The report also reflected on infamous scams base on crypto, such as Dr Ruja Ignatova’s OneCoin, which gathered ‘billions’ of dollars before going completely off the radar.
“In a more recent example, in June 2021, the US Justice Department said it seized approximately $2.3 m in bitcoins paid in ransom to hackers whose attack prompted the shutdown of the key East Coast pipeline,” the research continued. “Decentralised finance (DeFi) is the next major threat vector for fraud: half of all thefts in 2020, totalling $129m, were DeFi-related hacks.
“This threat looks to increase over the next few years as some centralised exchanges, such as Shapeshift, are transforming into decentralised exchanges to avoid compliance under the Know Your Customer (KYC) rules.”
While regulators such as the UK’s Financial Conduct Authority (FCA) remain suspicious of cryptocurrencies, there is often a rift between the right words and actions in tackling crypto fraud.
Some optimism can perhaps be drawn from the US Treasury’s statement that President Joe Biden wants to increase resource allocation to the US’s tax authorities to address cryptos’ role in “facilitating illegal activity broadly including tax evasion”.
Under the new proposal, businesses receiving crypto assets with a fair market value exceeding $10,000 will need to report them to tax authorities.
In a similar vein, Australian legislators are trying to incorporate cryptocurrencies within existing money laundering legislation, a move that, if successful, could lead to similar measures in other jurisdictions, the report said.

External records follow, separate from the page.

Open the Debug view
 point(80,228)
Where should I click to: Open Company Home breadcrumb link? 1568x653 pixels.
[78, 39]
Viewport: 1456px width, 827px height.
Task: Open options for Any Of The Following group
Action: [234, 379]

Theoretical solutions with questions left unanswered
Far from a roadmap for resolving the ESG shortcomings of crypto, the report offers solutions which have been suggested – and could be enacted – but at present remain largely hypothetical.
There is no guarantee investors across the world will be willing to pay a premium for ‘green’ crypto which at least initially will come at a higher cost to produce.
Similarly, while PoS is gaining prominence, bitcoin and its PoW framework remain dominant, with no hint it will change its mining algorithm or transaction validation any time soon.
Finally, with a glut of crypto ETP filings landing on the US regulator’s desk, there is no guarantee what will come first: important anti-money-laundering legislation, or another way for US investors to pile money into the asset class.
Though government legislation may not prove effective or go far enough, we can taken solace in the knowledge that cryptocurrency is perceived poorly in terms of ESG, meanwhile ESG is becoming a central concern for asset managers.
If the exponential growth of crypto relies on backing from big money institutional investors, it will probably have to clean up its act on ESG first.